NFL Protests Grow Sunday as Players Follow Kaepernick's Lead

Some teams interlocked arms while individual players knelt or raised fists.

ByMICHAEL EDISON HAYDEN and J.J. Gallagher
September 12, 2016, 3:31 AM

— -- Multiple NFL players showed their support for San Francisco 49ers quarterback Colin Kaepernick on Sunday, as members of teams from across the country locked arms, raised their fists or knelt during or just after the national anthem during the first big day of the league's 2016 season.

Kansas City Chiefs cornerback Marcus Peters raised his fist, four Miami Dolphins players knelt, and players from several other teams interlocked arms or raised their fists as an apparent sign of unity with Kaepernick, who began his protest last month during the NFL's preseason over what he said was the oppression of "black people and people of color."

Peters -- who is black and told the press Friday that he salutes Kaepernick, calling it "a great cause" -- raised his fist in protest at the start of a home game against the San Diego Chargers today. As he did, many of his teammates locked arms in an apparent show of solidarity.

Meanwhile, in Seattle, Miami Dolphins players Arian Foster, Michael Thomas, Jelani Jenkins and Kenny Stills knelt during the national anthem at the start of their game against the Seahawks.

PHOTO: Seattle Seahawks players and coaches stand and link arms during the singing of the national anthem before an NFL football game against the Miami Dolphins, Sept. 11, 2016, in Seattle.
Seattle Seahawks players and coaches, including cornerback Richard Sherman (25) and head coach Pete Carroll, third from left, stand and link arms during the singing of the national anthem before an NFL football game against the Miami Dolphins, Sept. 11, 2016, in Seattle.
Elaine Thompson/AP Photo

Across the field, Seahawks team members interlocked their arms in a gesture that they had announced earlier would be a "demonstration of unity."

In later games, the New England Patriots' Martellus Bennett and Devin McCourty raised their fists following the anthem, as did Jurrell Casey, Wesley Woodyard and Jason McCourty of the Tennessee Titans.
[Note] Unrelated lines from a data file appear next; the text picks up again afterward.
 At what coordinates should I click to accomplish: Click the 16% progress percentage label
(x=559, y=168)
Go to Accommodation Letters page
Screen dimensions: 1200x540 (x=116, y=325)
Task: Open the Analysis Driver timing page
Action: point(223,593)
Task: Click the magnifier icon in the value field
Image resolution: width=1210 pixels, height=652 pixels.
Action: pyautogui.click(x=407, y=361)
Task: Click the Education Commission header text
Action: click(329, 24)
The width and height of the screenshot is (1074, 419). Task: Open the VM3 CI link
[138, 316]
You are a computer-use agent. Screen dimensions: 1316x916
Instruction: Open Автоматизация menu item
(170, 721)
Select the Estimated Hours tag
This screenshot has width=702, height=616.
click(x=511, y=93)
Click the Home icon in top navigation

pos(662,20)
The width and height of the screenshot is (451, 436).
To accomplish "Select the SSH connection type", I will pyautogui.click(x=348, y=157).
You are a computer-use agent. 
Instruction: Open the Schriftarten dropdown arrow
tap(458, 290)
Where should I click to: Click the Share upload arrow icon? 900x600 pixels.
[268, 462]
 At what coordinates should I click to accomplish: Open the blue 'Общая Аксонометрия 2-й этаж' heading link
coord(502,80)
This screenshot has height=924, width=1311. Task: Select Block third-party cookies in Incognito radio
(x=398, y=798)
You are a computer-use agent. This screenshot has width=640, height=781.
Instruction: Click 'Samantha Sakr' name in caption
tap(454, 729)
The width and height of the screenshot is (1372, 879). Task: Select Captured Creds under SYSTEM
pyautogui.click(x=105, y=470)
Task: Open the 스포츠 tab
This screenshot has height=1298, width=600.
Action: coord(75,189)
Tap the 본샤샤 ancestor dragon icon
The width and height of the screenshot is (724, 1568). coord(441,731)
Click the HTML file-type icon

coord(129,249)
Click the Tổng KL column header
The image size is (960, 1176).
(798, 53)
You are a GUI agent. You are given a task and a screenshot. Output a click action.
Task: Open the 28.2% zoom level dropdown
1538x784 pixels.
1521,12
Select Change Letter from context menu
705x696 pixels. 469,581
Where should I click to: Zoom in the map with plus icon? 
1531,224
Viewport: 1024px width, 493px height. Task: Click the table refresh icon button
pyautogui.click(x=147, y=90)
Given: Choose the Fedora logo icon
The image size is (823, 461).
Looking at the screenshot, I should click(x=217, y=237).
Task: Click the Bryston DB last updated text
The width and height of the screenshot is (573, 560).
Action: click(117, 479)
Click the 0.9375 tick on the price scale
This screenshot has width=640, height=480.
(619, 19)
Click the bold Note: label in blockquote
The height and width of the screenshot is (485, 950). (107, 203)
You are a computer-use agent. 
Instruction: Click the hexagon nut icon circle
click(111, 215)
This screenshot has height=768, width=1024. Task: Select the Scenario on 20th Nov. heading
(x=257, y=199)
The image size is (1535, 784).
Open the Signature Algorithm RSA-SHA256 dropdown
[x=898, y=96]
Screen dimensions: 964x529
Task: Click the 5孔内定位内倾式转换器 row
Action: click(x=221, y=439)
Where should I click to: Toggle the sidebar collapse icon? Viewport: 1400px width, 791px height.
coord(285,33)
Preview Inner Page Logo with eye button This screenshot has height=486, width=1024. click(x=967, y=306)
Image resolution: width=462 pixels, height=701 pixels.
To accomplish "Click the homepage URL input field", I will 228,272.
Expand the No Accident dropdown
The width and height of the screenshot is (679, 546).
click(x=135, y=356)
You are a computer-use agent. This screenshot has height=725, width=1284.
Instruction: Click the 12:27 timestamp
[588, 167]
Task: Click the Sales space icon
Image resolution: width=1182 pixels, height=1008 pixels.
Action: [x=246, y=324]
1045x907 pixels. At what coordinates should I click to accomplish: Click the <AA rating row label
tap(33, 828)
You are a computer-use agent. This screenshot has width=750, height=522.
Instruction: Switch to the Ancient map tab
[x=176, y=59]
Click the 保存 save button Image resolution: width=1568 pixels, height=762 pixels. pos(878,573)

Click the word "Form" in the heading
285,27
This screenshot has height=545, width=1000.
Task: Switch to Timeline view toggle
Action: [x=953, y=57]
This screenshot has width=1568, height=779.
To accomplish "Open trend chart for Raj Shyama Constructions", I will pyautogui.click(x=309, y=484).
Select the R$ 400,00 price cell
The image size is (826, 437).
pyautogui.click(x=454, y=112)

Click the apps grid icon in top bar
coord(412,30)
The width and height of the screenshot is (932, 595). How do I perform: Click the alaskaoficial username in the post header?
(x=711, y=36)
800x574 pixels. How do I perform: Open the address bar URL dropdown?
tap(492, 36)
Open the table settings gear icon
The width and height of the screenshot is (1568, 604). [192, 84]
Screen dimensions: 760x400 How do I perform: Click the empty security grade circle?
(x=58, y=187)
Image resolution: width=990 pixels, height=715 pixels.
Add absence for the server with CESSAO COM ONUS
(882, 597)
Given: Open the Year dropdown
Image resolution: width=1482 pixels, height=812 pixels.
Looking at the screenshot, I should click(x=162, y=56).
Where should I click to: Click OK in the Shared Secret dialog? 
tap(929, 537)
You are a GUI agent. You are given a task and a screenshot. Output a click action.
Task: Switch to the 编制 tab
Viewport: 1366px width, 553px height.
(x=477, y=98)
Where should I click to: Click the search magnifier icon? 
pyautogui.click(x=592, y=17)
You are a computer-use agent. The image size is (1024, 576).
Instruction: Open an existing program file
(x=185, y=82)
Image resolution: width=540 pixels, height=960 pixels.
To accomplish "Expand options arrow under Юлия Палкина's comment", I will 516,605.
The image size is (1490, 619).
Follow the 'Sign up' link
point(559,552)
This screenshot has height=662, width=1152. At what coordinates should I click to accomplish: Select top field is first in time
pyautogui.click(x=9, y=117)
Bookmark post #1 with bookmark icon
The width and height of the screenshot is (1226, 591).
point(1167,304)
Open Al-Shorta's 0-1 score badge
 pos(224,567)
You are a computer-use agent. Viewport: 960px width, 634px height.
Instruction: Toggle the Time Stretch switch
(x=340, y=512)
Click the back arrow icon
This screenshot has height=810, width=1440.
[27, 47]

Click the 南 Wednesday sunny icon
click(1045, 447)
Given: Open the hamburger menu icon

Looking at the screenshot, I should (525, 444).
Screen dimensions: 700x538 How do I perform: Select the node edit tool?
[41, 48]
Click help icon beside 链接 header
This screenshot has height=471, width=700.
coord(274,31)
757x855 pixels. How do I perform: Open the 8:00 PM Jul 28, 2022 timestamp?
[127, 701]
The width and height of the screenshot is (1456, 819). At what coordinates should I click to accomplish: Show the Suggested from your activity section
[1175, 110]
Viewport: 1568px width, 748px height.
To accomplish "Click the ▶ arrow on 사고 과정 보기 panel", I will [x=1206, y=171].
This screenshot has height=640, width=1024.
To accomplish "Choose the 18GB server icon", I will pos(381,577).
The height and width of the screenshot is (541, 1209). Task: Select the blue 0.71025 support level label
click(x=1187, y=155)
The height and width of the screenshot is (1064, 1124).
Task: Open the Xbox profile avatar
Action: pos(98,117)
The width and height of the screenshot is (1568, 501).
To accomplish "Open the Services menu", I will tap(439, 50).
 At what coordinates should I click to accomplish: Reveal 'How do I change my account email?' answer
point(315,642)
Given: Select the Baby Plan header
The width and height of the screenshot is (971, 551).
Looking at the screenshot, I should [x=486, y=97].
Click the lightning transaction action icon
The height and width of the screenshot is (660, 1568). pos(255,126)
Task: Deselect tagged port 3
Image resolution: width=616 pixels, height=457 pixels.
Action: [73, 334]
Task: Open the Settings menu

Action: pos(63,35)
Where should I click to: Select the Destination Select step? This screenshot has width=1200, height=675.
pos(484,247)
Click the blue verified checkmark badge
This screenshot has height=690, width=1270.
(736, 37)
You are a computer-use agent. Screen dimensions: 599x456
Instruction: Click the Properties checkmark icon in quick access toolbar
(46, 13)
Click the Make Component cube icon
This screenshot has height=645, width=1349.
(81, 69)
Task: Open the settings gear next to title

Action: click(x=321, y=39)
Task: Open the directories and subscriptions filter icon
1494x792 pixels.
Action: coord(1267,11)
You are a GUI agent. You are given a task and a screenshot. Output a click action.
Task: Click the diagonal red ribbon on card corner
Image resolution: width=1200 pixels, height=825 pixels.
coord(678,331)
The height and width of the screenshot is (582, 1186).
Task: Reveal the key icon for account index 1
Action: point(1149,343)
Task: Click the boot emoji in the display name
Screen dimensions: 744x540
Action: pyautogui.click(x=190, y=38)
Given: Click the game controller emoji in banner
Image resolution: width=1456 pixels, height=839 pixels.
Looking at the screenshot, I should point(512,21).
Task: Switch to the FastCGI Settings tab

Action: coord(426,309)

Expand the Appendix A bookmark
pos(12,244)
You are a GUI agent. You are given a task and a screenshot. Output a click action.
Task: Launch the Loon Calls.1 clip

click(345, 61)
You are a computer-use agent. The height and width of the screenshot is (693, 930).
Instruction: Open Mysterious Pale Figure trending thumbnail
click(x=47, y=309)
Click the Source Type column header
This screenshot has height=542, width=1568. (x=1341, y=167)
Other individual players -- including Seahawks cornerback Jeremy Lane, San Francisco 49ers safety Eric Reid, and Denver Broncos' linebacker Brandon Marshall -- have at times also followed Kaepernick's lead in kneeling during the anthem.

Kaepernick has drawn considerable attention for his stance on racial issues and his remarks about the police, sparking a debate among fans and many public officials over the right to protest and the appropriate response to the national anthem.

PHOTO: From left, Miami Dolphins' Jelani Jenkins, Arian Foster, Michael Thomas, and Kenny Stills, kneel during the singing of the national anthem before an NFL football game against the Seattle Seahawks, Sept. 11, 2016, in Seattle.
From left, Miami Dolphins' Jelani Jenkins, Arian Foster, Michael Thomas, and Kenny Stills, kneel during the singing of the national anthem before an NFL football game against the Seattle Seahawks, Sept. 11, 2016, in Seattle.
Stephen Brashear/AP Photo

"He spoke up about something he felt he needed to speak up about," Peters said of Kaepernick. "I salute him for that. I'm going to back him up."

Peters' gesture of raising his fist appears to add a new element of political symbolism to the growing wave of demonstrations in the league.

Tommie Smith and John Carlos, gold and bronze medalists in the 200-meter run at the 1968 Olympic Games, engaged in a protest on the victory stand in which they raised their fists in what is frequently described as a "Black Power salute."

The players' actions Sunday appeared to reference that moment, which became a lasting symbol of America's civil rights movement.

As for Kaepernick, the 49ers are scheduled to host the Los Angeles Rams in a game on Monday, Sept. 12. Forty-niners coach Chip Kelly announced that the controversial star player would serve as the team's backup quarterback at that game.

He is expected to continue to protest there and will likely receive considerable media attention when he does.